About the data comparison, disclosure of participant reports and dissemination of outcome: The reported data of the participants will be compiled by the HGI study committee. The identity of the participating developers and their software as well as the relative performance of their software (compared to other software and the user groups) will be disclosed. Should participating developers decide to not return their findings for various reasons, their identity and participation will not be disclosed in any dissemination of the study outcome. User groups will remain anonymous. Results will be compiled, compared, published and presentation (see below). All participants (developers and users alike) that return glycopeptide reports adhering to the study guidelines will be acknowledged for their efforts by being offered a co-authorship in the publication(s) arising from this study and mentioned by name in oral/poster presentations.
Time-line for 1st HGI study:
Sep 2016: HGI formed. Head and committee selected.

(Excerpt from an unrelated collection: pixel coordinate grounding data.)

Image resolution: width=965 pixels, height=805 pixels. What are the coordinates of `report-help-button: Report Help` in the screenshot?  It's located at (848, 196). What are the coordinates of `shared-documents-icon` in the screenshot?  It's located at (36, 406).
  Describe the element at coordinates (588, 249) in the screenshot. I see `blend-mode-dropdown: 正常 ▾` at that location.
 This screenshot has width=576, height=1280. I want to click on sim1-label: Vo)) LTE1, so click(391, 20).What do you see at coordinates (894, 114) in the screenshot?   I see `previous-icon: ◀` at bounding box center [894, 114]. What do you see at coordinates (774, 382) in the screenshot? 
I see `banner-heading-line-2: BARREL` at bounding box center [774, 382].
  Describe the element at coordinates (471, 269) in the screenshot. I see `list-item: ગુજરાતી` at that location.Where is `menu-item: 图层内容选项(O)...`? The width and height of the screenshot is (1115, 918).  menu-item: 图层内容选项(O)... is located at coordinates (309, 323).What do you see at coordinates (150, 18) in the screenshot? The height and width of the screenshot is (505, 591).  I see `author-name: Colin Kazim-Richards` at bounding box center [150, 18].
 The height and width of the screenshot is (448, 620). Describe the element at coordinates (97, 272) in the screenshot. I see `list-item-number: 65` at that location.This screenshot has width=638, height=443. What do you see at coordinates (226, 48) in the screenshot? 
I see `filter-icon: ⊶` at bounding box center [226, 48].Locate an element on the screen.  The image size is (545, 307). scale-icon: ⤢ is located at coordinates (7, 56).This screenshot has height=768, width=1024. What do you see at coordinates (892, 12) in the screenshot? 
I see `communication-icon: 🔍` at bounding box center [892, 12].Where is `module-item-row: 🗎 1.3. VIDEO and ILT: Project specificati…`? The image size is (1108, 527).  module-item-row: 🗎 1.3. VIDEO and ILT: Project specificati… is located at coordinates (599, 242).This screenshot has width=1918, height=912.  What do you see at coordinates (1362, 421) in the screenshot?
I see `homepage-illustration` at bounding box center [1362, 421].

July 2017: LC-MS/MS glycoproteomics data generated by Thermo and quality validated by committee.
2017: Calls for participation in HGI study.
Sep 2017: HGI study introduced at World HUPO 2017.
March 2018: Data files and reporting template made available to registered participants.
30 June 2018: Deadline participant reporting of data.
July-September 2018: Compilation and comparison of data.
Sep 2018: Preliminary data presented World HUPO 2018.
Early – Mid 2019: Outcome(s) published.
Sep 2019: Outcomes presented at World HUPO 2019.
HGI study committee:
·HGI chair: Prof. Nicolle H. Packer, Macquarie University, Sydney, and Glycomics Institute, Griffith University, Gold Coast, Australia (email@example.com)
·HGI deputy chair: Dr. Morten Thaysen-Andersen, Macquarie University, Sydney, Australia (firstname.lastname@example.org)
Additional HGI study committee members:
·A/Prof. Daniel Kolarich, Griffith University, Gold Coast, Australia (email@example.com)
·Prof. Kai-Hooi Khoo, Academia Sinica, Taiwan (firstname.lastname@example.org)
·Prof. Katalin Medzihradszky, UCSF, CA (email@example.com)
·Prof. Joe Zaia, Boston University, MA (firstname.lastname@example.org)
·Prof. Goran Larson, Gothenburg, Sweden (email@example.com)
·Dr. Stuart Haslam, Imperial College, UK (firstname.lastname@example.org)
·Prof. Giuseppe Palmisano, University of Sao Paulo, Brazil (email@example.com)
·Prof. Jong Shin Yoo, Korea Basic Science Institute, Korea (firstname.lastname@example.org)
Acknowledgement: Dr Rosa Viner (Thermo) is thanked for providing valuable samples and high quality LC-MS/MS data to this study.